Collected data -
-- Opening Marker --
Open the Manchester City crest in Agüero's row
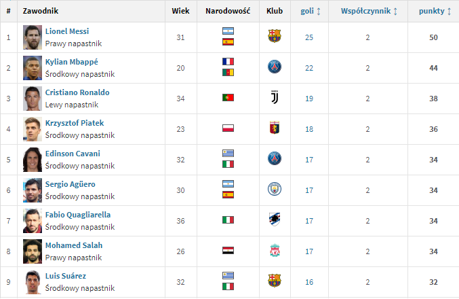Viewport: 459px width, 299px height. 275,189
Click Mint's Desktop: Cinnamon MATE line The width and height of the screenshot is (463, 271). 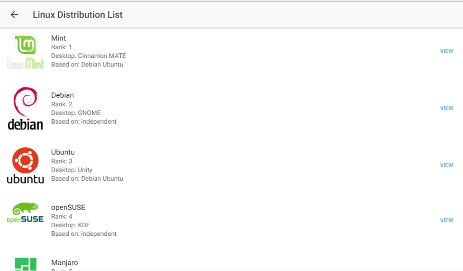point(89,56)
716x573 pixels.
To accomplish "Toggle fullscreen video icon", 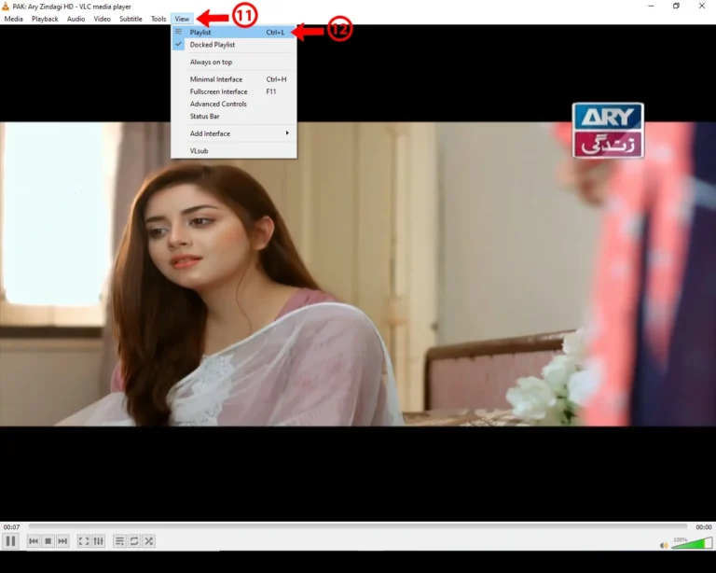I will point(84,541).
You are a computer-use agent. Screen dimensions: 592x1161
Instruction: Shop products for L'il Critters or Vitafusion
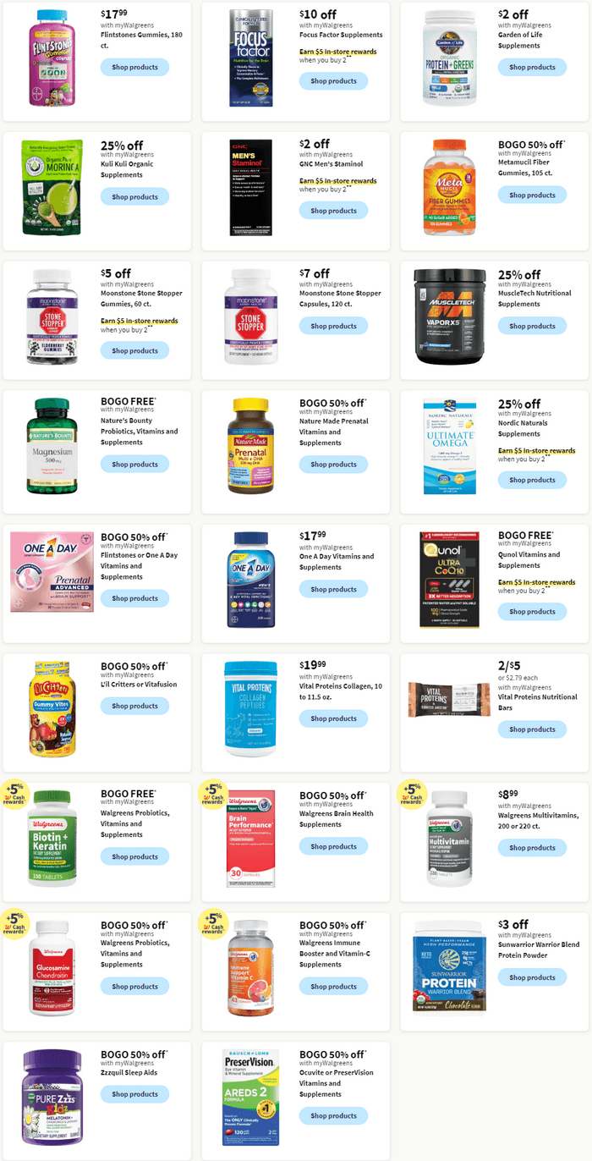coord(134,706)
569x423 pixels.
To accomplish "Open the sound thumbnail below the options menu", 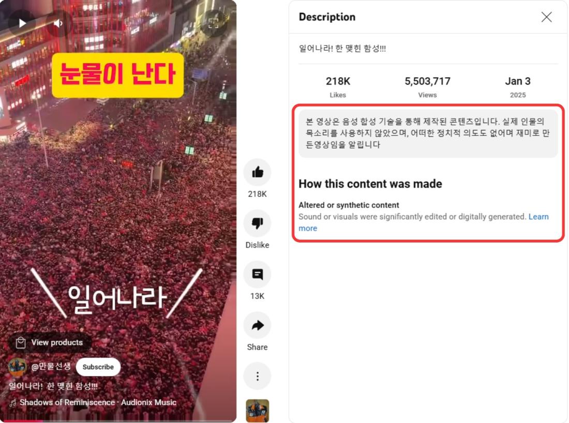I will point(257,411).
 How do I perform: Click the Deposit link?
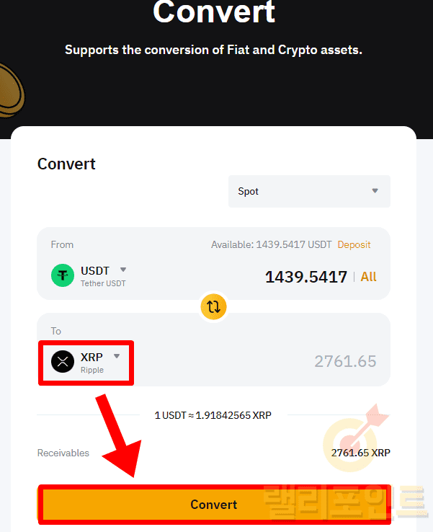354,244
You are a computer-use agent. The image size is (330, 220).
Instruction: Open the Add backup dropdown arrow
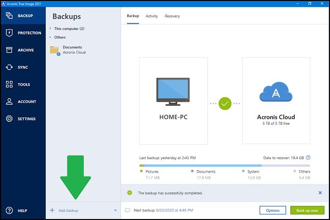click(x=115, y=210)
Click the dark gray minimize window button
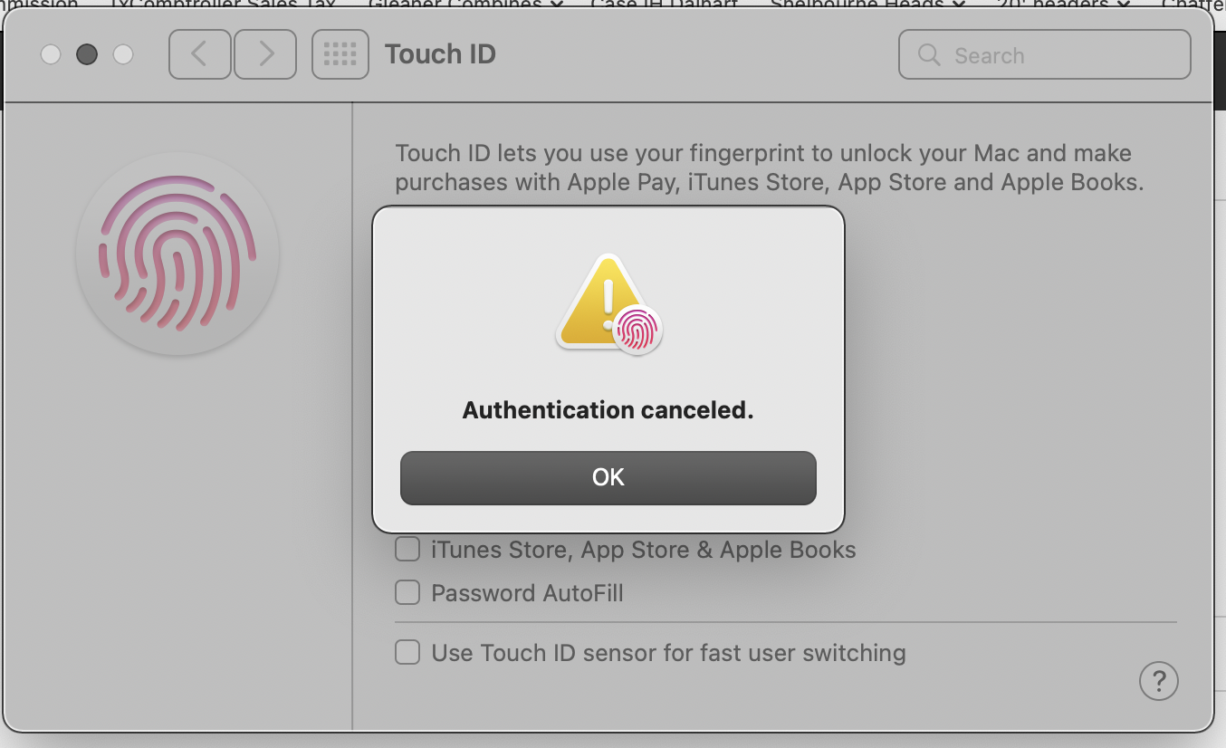Viewport: 1226px width, 748px height. click(87, 54)
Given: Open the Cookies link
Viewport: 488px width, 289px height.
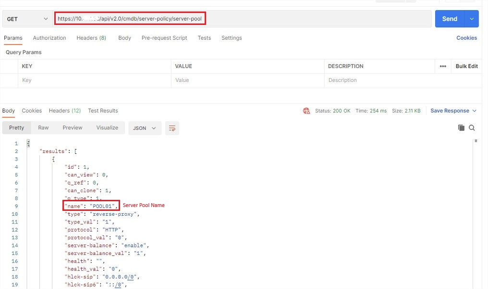Looking at the screenshot, I should 466,38.

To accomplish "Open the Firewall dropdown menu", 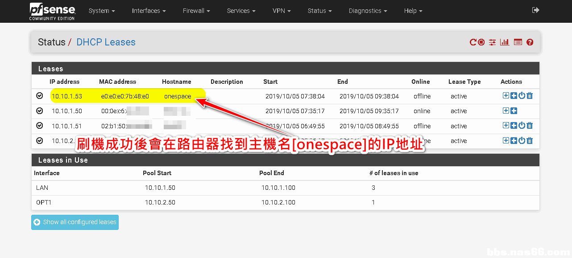I will pos(197,11).
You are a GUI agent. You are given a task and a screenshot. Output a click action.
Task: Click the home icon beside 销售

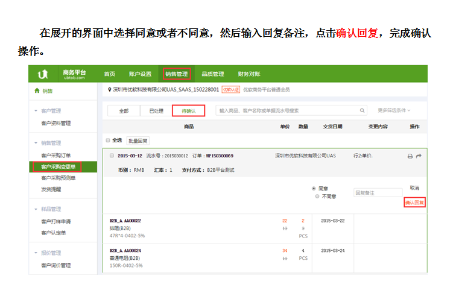tap(36, 91)
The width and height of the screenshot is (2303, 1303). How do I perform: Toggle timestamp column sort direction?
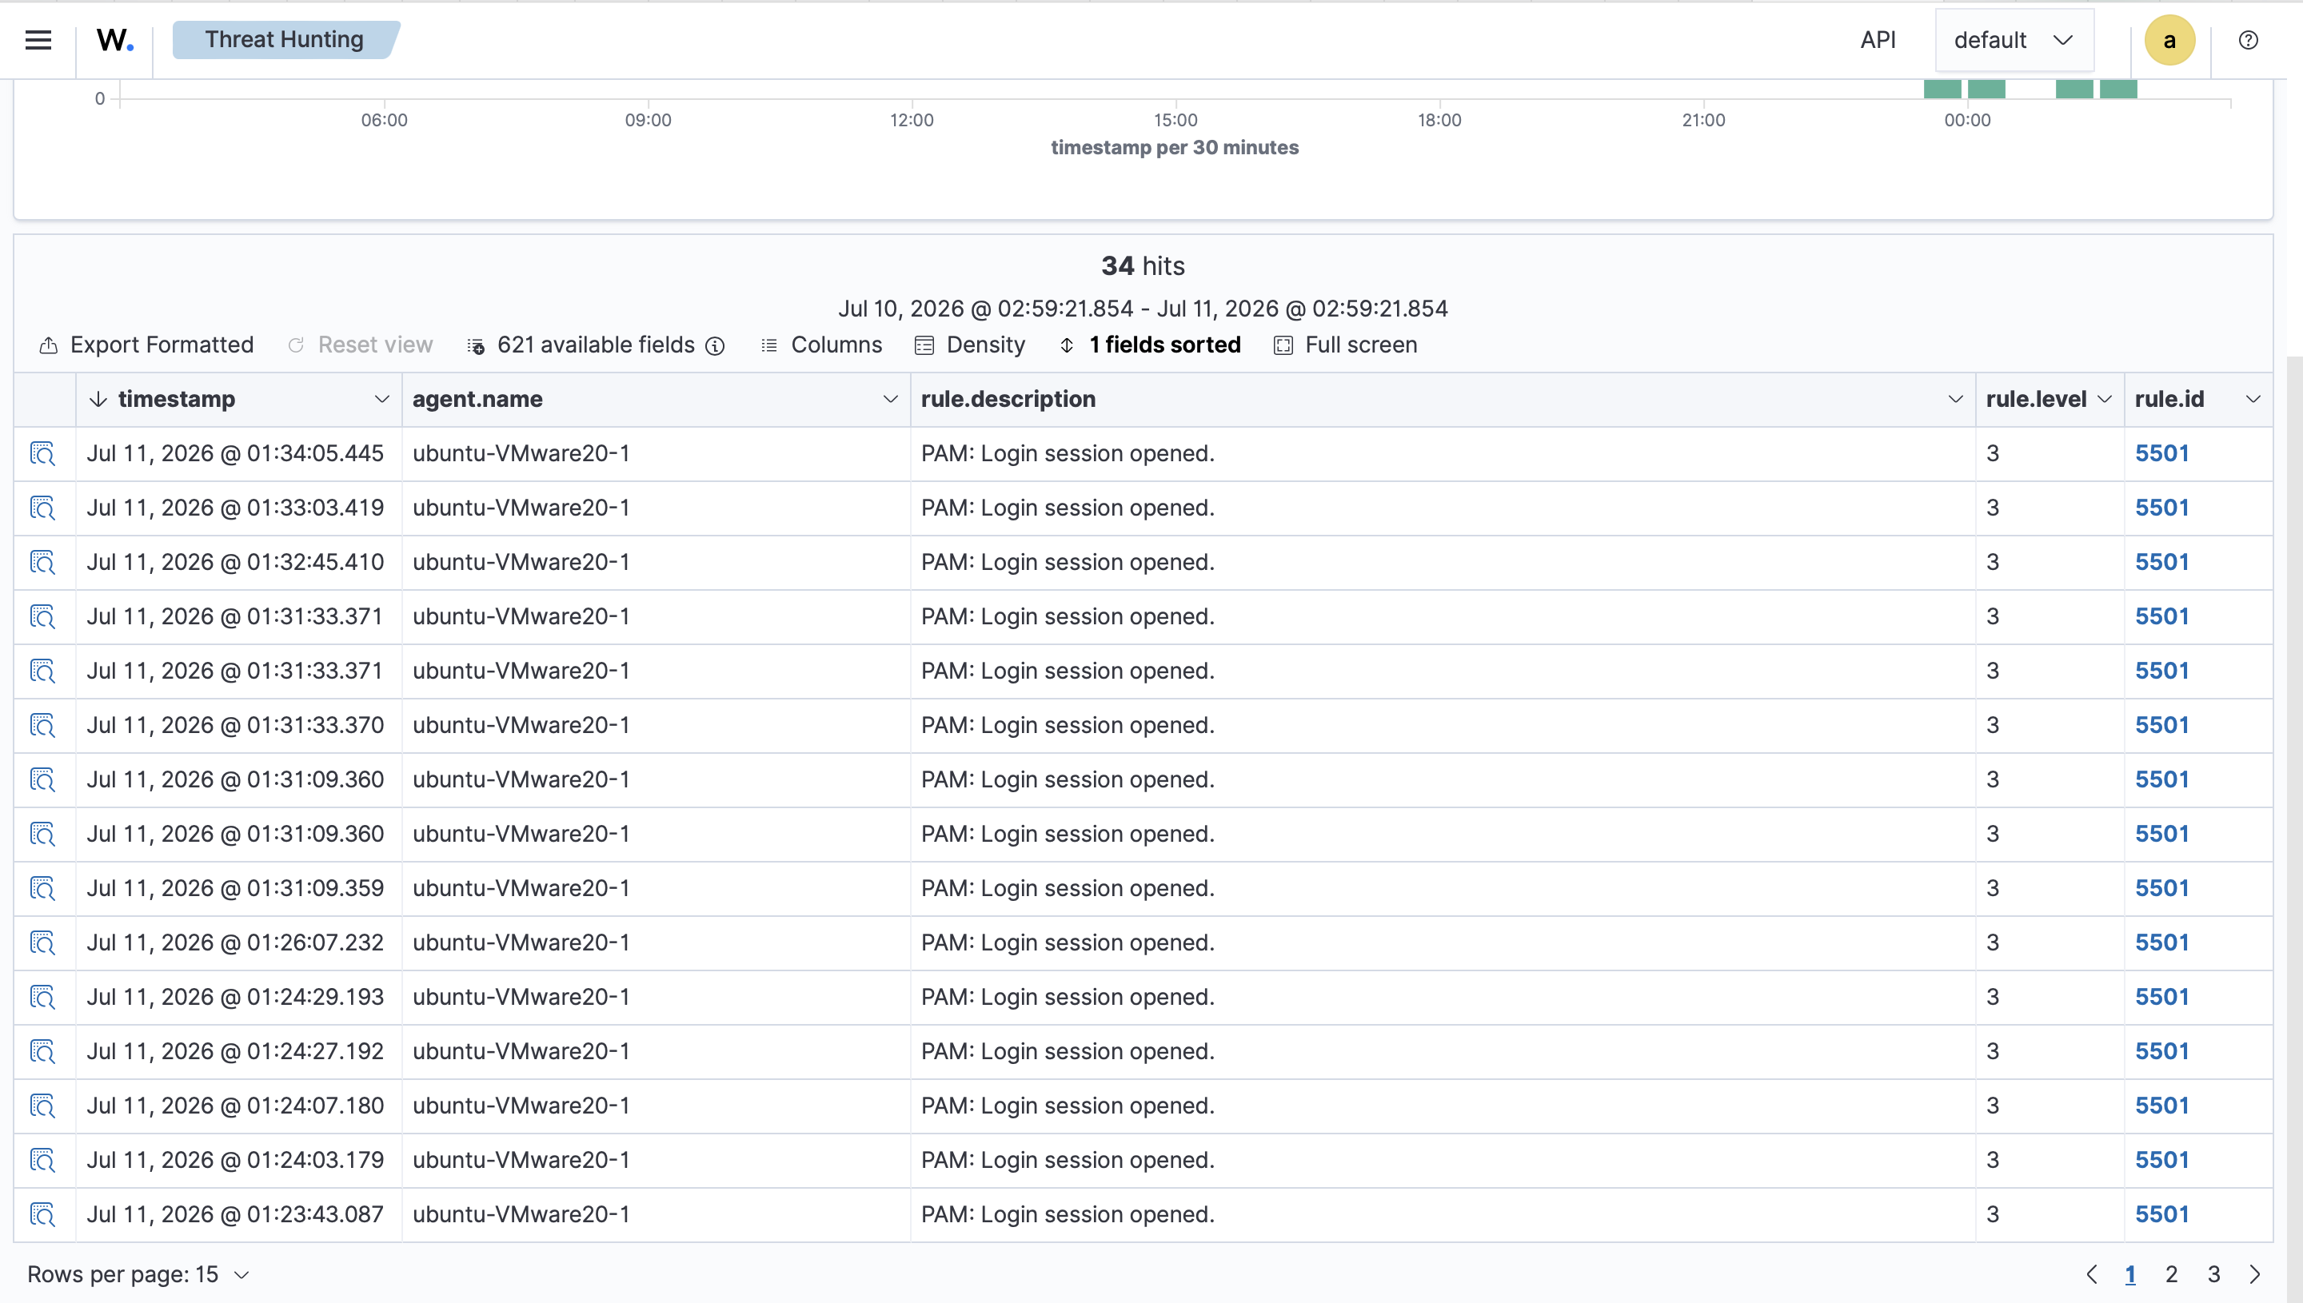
-- Closing Marker --
WORK REQUEST -
Copy the entries above exactly, but only the stretch from the line containing "You are a computer-use agent. The" through the line containing "Given: Open the Cookies link". Keep both end lines; drop the pictures.

TASK RESULT -
You are a computer-use agent. The image size is (330, 220).
Instruction: Open the Add backup dropdown arrow
click(x=115, y=210)
Click the dark gray minimize window button
Viewport: 1226px width, 748px height. click(87, 54)
Given: Open the Cookies link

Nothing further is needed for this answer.